2C) In addition, the patient received systemic corticosteroid th

2C). In addition, the patient received systemic corticosteroid therapy and antibiotic treatment with amoxicillin–clavulanate. In an attempt to stimulate mucociliary clearance,4 drug discovery bronchodilatative inhalation therapy was initiated. Lung function before discharge showed normal lung volumes without obstruction. Diffusion capacity was normal. One and three months

after the accident we examined the patient in our ambulatory clinic. He then reported no respiratory symptoms. His diffusion capacity and lung volumes remained normal with an additional increase in his forced vital capacity (FVC) of nearly 1 L (111% of predicted FVC). Control chest radiography showed clearance of the bronchial opacities without signs of residual gypsum depositions or infiltrates (Fig. 1B). Due to the favorable follow-up, no further bronchoscopy was performed.
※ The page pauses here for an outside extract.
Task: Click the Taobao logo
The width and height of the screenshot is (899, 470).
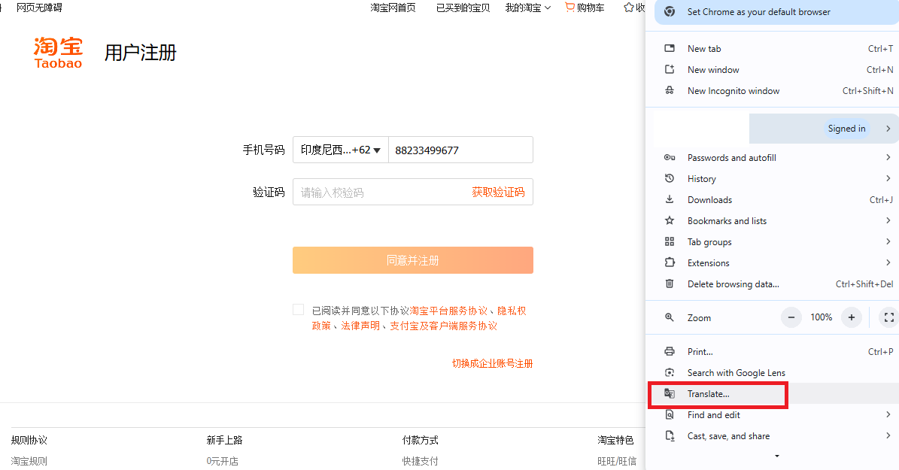Action: pos(58,52)

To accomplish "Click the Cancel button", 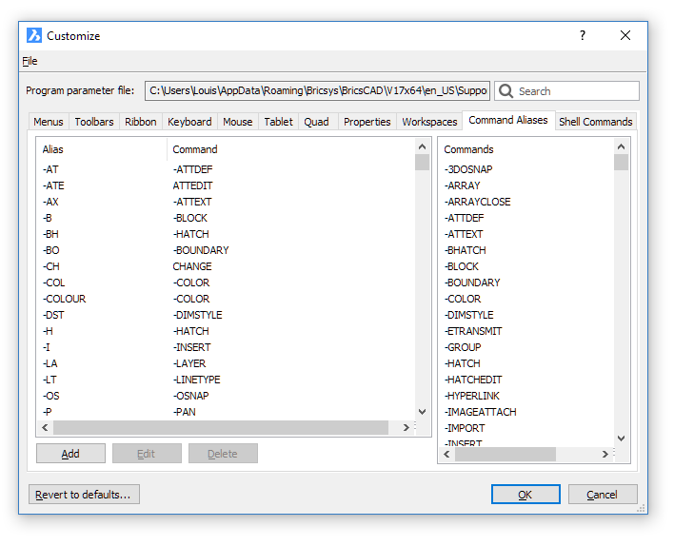I will click(602, 495).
To our knowledge, this is the first case report describing aspiration of large amounts of gypsum powder into the lung and its management and outcome. Current treatment Nintedanib clinical trial recommendations for gypsum inhalation or aspiration advocate supportive treatment without any published evidence.5 Our main treatment goal was to remove endotracheal and endobronchial gypsum chunks and powder without inducing additional mucosal burns by exothermic reaction upon contact with water. The entire tracheobronchial

tree is covered by an airway surface lining fluid consists of two phases with an aqueous based PIK-5 inner and viscous mucous gel outer layer.6 Some of the gypsum powder probably caused already exothermic reaction in this patient and lead to tracheobronchitis. Because of the large amount of gypsum aspirated with remaining gypsum powder chunks in the

tracheobronchial system, we expected further exothermic reaction of remaining unresolved powder upon rinsing with water. We thus carefully removed residual gypsum from the tracheobronchial tree by aspiration. Similar to our case report, one recent accidental aspiration of portland cement has been described previously.7 This construction material may contain gypsum in addition to other ingredients (different calcium salts). Like gypsum it also hardens mixed with water and can cause burns. The patient described in this case report received antibiotic therapy for bilateral pneumonia and supportive non-invasive ventilation after cement aspiration. Cement deposits were removed spontaneously. Respiratory effects of gypsum or calcium sulfate have been studied in a few animal experiments after inhalation or intratracheal administration. Major amounts of gypsum were found in dust samples along with other components after the World Trade Center Collapse.8 Mice, which were exposed to high concentrations of this dust, developed mild to moderate lung inflammation and airway hyperresponsiveness.